Given exercise: Pick up the Classics Club blog post below where it stops and write what comes next.

Text segment:
·····

The Classics Club

The Classics Club is a community for literature bloggers in which your goal is to read at least 50 classic books of your choice in five years or less. I joined on the 10th of February, 2015; therefore, my aim is to finish my reading list by the 10th of February, 2020.

The participants are allowed to decide for themselves what they regard as a "classic". For me, any work of literature that has received considerable critical acclaim, is recognized internationally and/or has had a significant impact on literature of later generations is a classic. Therefore, my list of classics includes many very recent, but already widely recognized works. Many of these books are on The Guardian's list of '1000 novels everyone must read'. All of them are novels except for one collection of short stories and one play (I have a separate Shakespeare project of my own going on as well.)

For someone who reads with such a passion as me, making up a long-term reading list is a serious business. Alright, some books found their way on the list just because the title had a certain interesting word in it, or because my mother is always talking about that book. Mostly, though, I want to genuinely expand my reading horizons and achieve some personal aims. Here are some of my motivations:

  • To finish reading all of Jane Austen's and Charles Dickens' novels
  • To finish a couple of books that I never got through with for some reason but that still interest me very much (such as The Master and Margarita and the His Dark Materials trilogy)
  • To read in other languages besides English; the list contains a a couple of French novels which I'm going to read in the original language, and hopefully I'll have time to learn Spanish well enough in the next five years to read Gabriel García Márquez and Federico García Lorca in Spanish. I do try to read in my first language occasionally, though the list doesn't contain any Finnish classics – but I'm going to read the Finnish translations of each book that isn't originally in English, French or Spanish.
  • To indulge my love of Victorian Britain, imperialist/colonialist themes and war settings in literature
  • To get more acquainted with some well-known, hopefully high-quality pieces of modern literature and with the genre of magical realism
So now you know why, how and when I'm going to go about this Classics Club project. Voilà, my list of 50 classic titles, all of which I'll be reading for the first time:

Jane Austen:
1. Northanger Abbey
2. Persuasion (read, not yet reviewed)

J.M. Barrie:
3.Peter Pan (play) (read, not yet reviewed)

Harriet Beecher Stowe:
4. Uncle Tom's Cabin

Aphra Behn:
5. Oroonoko

Mikhail Bulgakov:
6. The Master and Margarita 

Wilkie Collins:
7. The Woman in White

Charles Dickens:
8. The Posthumous Papers of the Pickwick Club
9. The Old Curiosity Shop
10. Barnaby Rudge
11. Martin Chuzzlewit
12. Dombey and Son
13. David Copperfield
14. Hard Times
15. Bleak House
16. Little Dorrit (read, not yet reviewed)

·····

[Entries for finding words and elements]

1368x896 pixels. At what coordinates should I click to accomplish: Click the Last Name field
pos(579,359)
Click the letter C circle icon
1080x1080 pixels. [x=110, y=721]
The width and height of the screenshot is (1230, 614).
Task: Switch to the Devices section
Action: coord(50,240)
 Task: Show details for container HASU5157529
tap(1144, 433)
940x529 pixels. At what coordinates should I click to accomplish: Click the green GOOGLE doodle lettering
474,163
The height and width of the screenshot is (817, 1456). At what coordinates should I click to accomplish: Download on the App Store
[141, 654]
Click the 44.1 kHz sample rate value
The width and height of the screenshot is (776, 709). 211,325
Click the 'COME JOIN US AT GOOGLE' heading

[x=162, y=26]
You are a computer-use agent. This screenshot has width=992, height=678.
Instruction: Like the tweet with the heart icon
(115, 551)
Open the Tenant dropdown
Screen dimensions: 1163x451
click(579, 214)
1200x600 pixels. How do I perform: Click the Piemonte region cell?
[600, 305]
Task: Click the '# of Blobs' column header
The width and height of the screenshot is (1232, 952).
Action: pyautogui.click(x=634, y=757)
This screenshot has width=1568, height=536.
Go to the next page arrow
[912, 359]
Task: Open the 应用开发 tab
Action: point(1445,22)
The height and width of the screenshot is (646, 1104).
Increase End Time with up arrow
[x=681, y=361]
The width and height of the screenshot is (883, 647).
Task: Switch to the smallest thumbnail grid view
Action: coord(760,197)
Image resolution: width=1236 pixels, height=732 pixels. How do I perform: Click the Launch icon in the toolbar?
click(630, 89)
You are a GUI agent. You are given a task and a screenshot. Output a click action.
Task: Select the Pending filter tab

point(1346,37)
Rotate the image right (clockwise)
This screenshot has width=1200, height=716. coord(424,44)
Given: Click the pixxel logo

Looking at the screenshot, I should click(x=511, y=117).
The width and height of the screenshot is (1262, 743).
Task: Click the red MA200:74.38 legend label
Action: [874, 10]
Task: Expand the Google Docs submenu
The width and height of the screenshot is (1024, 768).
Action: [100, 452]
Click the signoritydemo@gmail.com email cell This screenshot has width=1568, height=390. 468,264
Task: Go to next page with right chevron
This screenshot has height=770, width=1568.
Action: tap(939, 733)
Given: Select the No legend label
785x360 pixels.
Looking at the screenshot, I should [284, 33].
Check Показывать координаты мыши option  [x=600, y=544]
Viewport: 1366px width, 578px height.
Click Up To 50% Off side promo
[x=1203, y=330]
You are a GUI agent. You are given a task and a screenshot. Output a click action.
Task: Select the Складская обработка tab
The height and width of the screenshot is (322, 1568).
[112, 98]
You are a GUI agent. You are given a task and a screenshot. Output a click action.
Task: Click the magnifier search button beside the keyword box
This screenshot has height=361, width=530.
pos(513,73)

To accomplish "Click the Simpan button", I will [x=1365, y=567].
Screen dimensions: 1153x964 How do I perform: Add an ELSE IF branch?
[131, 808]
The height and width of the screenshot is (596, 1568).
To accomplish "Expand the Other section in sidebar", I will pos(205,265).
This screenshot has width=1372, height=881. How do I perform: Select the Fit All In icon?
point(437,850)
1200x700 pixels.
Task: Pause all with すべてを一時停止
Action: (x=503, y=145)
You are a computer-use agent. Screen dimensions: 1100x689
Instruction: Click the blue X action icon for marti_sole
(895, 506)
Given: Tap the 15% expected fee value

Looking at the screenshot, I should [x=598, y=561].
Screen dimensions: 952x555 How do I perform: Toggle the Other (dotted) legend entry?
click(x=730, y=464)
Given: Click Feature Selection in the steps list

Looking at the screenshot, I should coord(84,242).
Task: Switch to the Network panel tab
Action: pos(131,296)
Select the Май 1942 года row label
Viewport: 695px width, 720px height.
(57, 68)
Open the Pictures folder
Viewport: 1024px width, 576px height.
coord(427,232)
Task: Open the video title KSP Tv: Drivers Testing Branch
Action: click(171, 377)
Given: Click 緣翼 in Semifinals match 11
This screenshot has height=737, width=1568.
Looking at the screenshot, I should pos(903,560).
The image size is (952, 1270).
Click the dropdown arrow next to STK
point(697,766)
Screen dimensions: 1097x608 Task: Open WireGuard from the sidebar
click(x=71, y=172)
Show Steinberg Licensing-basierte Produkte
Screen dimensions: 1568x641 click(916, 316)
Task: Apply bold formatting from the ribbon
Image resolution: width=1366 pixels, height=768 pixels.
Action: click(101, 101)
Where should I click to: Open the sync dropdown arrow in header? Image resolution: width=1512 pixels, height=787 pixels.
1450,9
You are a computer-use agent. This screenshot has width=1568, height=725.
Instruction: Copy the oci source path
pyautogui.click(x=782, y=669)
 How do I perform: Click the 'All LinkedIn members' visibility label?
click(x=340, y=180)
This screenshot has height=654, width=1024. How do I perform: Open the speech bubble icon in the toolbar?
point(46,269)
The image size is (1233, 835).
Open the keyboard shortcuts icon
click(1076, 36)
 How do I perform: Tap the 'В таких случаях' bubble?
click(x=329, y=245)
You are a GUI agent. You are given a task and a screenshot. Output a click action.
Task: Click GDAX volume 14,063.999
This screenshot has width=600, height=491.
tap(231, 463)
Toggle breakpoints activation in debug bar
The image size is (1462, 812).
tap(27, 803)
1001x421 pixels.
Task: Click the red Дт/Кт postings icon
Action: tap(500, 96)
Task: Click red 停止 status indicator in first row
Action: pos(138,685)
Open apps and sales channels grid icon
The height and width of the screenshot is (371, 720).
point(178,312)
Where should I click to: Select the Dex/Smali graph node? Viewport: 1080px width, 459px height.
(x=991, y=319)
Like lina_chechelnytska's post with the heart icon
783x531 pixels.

·····

Exercise answer:
17. Great Expectations
18. Our Mutual Friend
19. The Mystery of Edwin Drood

Alexandre Dumas:
20. The Count of Monte Cristo 
21. The Three Musketeers 

Umberto Eco:
22: The Name of the Rose 

William Faulkner:
23. The Sound and the Fury

Neil Gaiman:
24. American Gods
25. Anansi Boys

Elizabeth Gaskell:
26. North and South

27. Gilgamesh

William Golding:
28. Lord of the Flies

Victor Hugo:
29. The Hunchback of Notre-Dame 

Yashar Kemal:
30. Memed, My Hawk 

Madame de Lafayette:
31. The Princess of Cleves 

Harper Lee:
32. To Kill a Mockingbird

Federico García Lorca:
33. The House of Bernarda Alba

Gabriel García Márquez:
34. One Hundred Years of Solitude

Guy de Maupassant:
35. Bel-Ami

James A. Michener:
36. Tales of the South Pacific

George Orwell:
37. Animal Farm

Boris Pasternak:
38. Doctor Zhivago 

Edgar Allan Poe:
39. Tales of Mystery and Imagination (short story collection)

Erich Maria Remarque:
40. All Quiet on the Western Front

Philip Pullman:
41. Northern Lights
42. The Subtle Knife
43. The Amber Spyglass

Salman Rushdie:
44. Midnight's Children
45. The Satanic Verses (read, not yet reviewed)

Mary Shelley:
46. Frankenstein

Dan Simmons:
47. Hyperion

John Steinbeck:
48. Of Mice and Men

Robert Louis Stevenson:
49. Treasure Island

Oscar Wilde:
50. The Picture of Dorian Grey

The Classics Club seems like a great project for book-lovers in the Blogiverse, and it's nice to set yourself challenges and goals without restriction or stress. Let me know if you're joining in too!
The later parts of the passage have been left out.